+++ DATASET RECORDS +++

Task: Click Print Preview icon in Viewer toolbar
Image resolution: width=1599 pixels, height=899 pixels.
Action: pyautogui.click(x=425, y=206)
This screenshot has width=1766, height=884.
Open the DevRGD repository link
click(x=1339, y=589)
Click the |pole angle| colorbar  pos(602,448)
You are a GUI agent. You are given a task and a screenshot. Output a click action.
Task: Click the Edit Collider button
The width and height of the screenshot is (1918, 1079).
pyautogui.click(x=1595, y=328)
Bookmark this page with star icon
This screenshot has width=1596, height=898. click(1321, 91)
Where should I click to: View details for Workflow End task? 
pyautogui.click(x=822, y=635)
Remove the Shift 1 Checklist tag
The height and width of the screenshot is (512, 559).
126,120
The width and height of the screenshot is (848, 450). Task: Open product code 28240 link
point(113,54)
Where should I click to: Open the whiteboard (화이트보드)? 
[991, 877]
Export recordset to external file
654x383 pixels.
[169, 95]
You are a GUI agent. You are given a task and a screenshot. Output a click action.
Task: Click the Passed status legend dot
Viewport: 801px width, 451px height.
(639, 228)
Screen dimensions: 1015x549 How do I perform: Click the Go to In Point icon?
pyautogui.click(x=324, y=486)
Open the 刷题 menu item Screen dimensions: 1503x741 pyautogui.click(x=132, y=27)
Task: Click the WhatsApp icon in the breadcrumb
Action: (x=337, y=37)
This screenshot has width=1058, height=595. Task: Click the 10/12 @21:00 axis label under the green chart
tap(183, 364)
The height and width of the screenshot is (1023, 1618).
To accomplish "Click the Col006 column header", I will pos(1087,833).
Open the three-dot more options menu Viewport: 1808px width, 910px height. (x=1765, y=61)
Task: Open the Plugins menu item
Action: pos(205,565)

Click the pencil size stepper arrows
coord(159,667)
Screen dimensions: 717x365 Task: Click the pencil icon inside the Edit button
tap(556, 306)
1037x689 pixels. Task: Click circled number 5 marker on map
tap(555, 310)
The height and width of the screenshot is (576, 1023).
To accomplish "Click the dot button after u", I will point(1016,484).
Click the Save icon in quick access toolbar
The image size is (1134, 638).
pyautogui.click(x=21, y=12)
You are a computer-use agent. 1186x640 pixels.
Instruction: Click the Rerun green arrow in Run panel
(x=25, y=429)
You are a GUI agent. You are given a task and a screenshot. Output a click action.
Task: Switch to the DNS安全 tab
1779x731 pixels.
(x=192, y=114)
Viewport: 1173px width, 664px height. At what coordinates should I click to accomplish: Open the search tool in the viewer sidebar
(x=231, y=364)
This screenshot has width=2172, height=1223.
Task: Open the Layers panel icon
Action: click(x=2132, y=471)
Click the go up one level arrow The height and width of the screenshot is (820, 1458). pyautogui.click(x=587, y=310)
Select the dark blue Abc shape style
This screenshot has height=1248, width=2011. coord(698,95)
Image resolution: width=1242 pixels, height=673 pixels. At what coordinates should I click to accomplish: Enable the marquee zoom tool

+++

▸ **TASK DETAILS**
The required output is the lines from the one holding "Instruction: Click the" through the last line of the entries above, copied exactly.

▸ **RESULT OF THE TASK**
Instruction: Click the Rerun green arrow in Run panel
(x=25, y=429)
You are a GUI agent. You are given a task and a screenshot. Output a click action.
Task: Switch to the DNS安全 tab
1779x731 pixels.
(x=192, y=114)
Viewport: 1173px width, 664px height. At what coordinates should I click to accomplish: Open the search tool in the viewer sidebar
(x=231, y=364)
This screenshot has width=2172, height=1223.
Task: Open the Layers panel icon
Action: click(x=2132, y=471)
Click the go up one level arrow The height and width of the screenshot is (820, 1458). pyautogui.click(x=587, y=310)
Select the dark blue Abc shape style
This screenshot has height=1248, width=2011. coord(698,95)
Image resolution: width=1242 pixels, height=673 pixels. At what coordinates should I click to accomplish: Enable the marquee zoom tool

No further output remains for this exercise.